#### WHAT THIS TASK INVOLVES
Scan the material below for lines with the word "agent" and reply with how many there are, nothing else.

#### DATA FOR REVIEW
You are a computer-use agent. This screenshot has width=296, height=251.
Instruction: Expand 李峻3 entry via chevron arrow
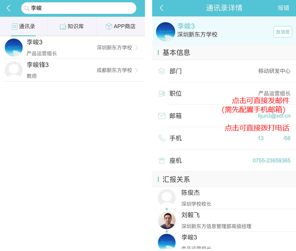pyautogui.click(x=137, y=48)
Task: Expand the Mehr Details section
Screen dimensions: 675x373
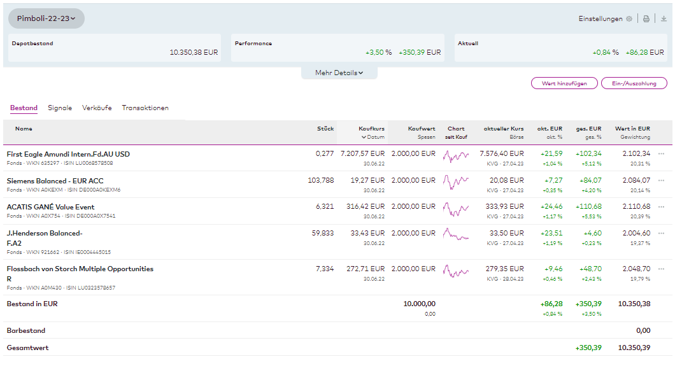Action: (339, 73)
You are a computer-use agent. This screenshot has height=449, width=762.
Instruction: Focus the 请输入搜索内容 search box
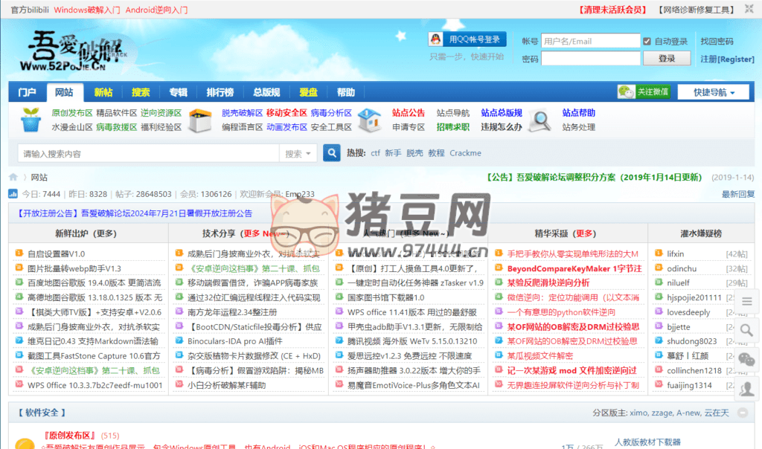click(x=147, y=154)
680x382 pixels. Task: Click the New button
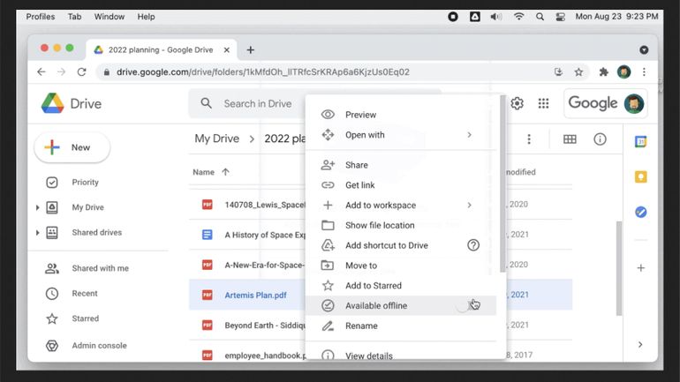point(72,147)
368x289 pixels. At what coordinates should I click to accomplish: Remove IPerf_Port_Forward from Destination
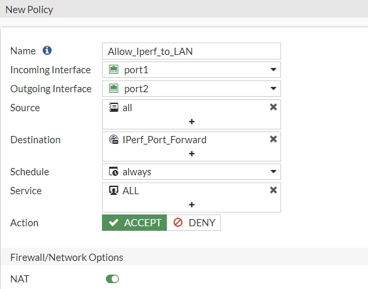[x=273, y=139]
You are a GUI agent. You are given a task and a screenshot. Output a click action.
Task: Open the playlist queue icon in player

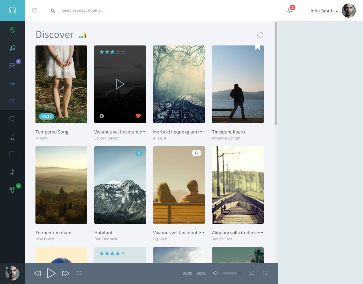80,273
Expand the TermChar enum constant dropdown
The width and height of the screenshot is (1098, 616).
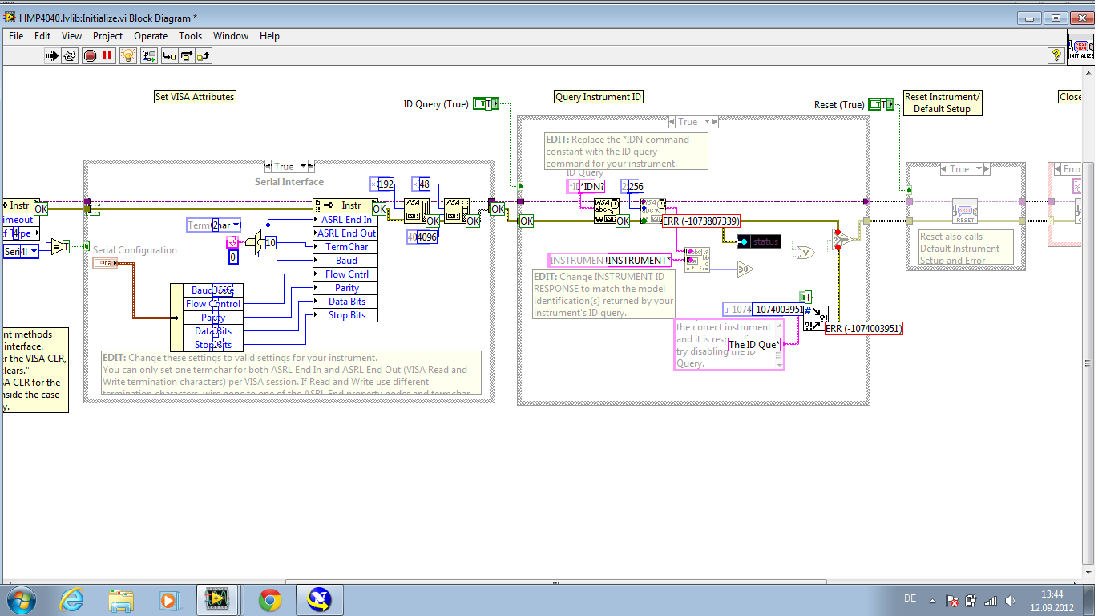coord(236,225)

#### RESULT OF THIS EXERCISE
3